Then first I knew
the delight of being lowly; of saying to myself, “I am what I am, nothing
more.” “I have failed,” I said, “I have lost myself—would it had been my
shadow.” I looked round: the shadow was nowhere to be seen. Ere long, I learned
that it was not myself, but only my shadow, that I had lost. I learned that it
is better, a thousand-fold, for a proud man to fall and be humbled, than to
hold up his head in his pride and fancied innocence. I learned that he that
will be a hero, will barely be a man; that he that will be nothing but a doer
of his work, is sure of his manhood. In nothing was my ideal lowered, or
dimmed, or grown less precious; I only saw it too plainly, to set myself for a
moment beside it.
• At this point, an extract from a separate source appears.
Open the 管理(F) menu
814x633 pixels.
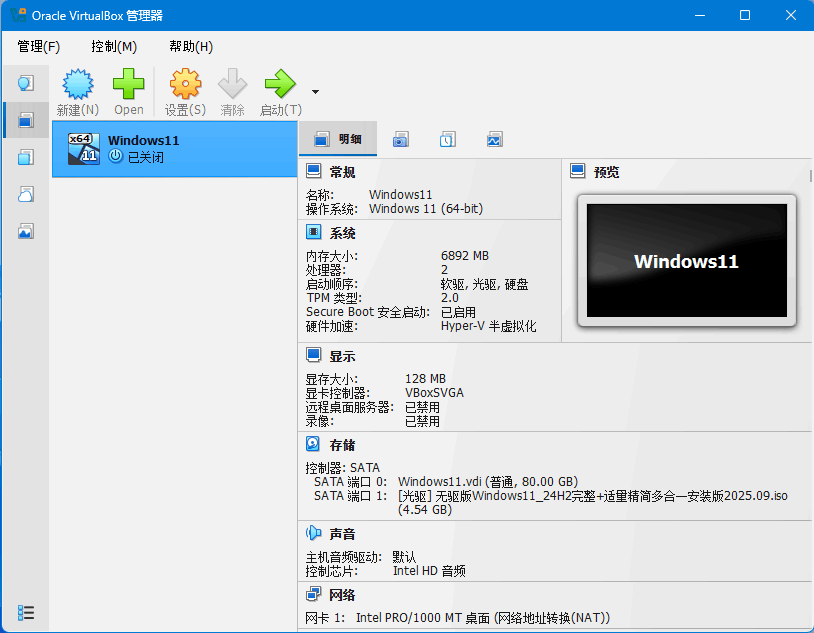37,46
Indeed, my ideal soon became my life; whereas, formerly, my
life had consisted in a vain attempt to behold, if not my ideal in myself, at
least myself in my ideal. Now, however, I took, at first, what perhaps was a
mistaken pleasure, in despising and degrading myself. Another self seemed to
arise, like a white spirit from a dead man, from the dumb and trampled self of
the past. Doubtless, this self must again die and be buried, and again, from
its tomb, spring a winged child; but of this my history as yet bears not the
record.
Self will come to life even in the slaying
of self; but there is ever something deeper and stronger than it, which will
emerge at last from the unknown abysses of the soul: will it be as a solemn
gloom, burning with eyes? or a clear morning after the rain? or a smiling
child, that finds itself nowhere, and everywhere?